Criminale, Recensione

NEW JACK CITY

TRAMA

Un genio del crimine spaccia crack in un palazzo che è come una fortezza. Due agenti speciali cercano di fermarlo.

RECENSIONI

L’attore Mario Van Peebles passa dietro la macchina da presa seguendo le orme del padre Melvin, gloria del cinema afroamericano anni Settanta. Non insegue Spike Lee ma il cinema blaxploitation, per quanto mascherato da impegno civile. Mentre fa la morale alla “sua gente” contro lo spaccio e l’uso di droghe, cita esplicitamente (e, quindi, contraddittoriamente) Scarface di Brian De Palma e ne segue le orme narrando di un magniloquente capobanda che costruisce un impero per poi venire divorato dal potere e da compagni-giuda. Stessi stilemi fra esasperazione della violenza e del turpiloquio, messinscena energica e barocca: ma dove De Palma caricava le scene e trasportava in un Valhalla cruento personaggi epici e mitici (allegorici), Van Peebles staziona dalle parti del fumetto inverosimile perché strabordante (il palazzo e l’organizzazione criminale futuristica). Il bluff, o erroneo compromesso, è ratificato dai cliché di genere (è “solo” un poliziesco) e dalle grossolanità socio-politiche che sembrano appiccicate alla sceneggiatura (di Thomas Lee Wright) solo per darsi un tono (battute come “Bisogna rubare nell’era di Reagan” o il patetismo moralistico nell’aiutare lo spacciatore infiltrato a uscire dal “tunnel”).

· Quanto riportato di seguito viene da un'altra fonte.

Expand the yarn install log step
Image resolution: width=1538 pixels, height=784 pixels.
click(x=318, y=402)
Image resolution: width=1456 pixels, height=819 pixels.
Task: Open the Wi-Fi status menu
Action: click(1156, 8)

Ciò nondimeno, il regista ha talento nell’impostazione del ritmo e nell’iniezione di adrenalina in un film che, prima che impegnato, vuole essere spettacolare. Nel finale un bel tocco (il colpo di scena in cui il poliziotto ritrova l’assassino di sua madre) e un inno alla giustizia privata (contro il sistema giudiziario fallace). Gli attori, Wesley Snipes in testa, valgono da soli la visione. Il soundtrack martella con “Living in the city” di Stevie Wonder.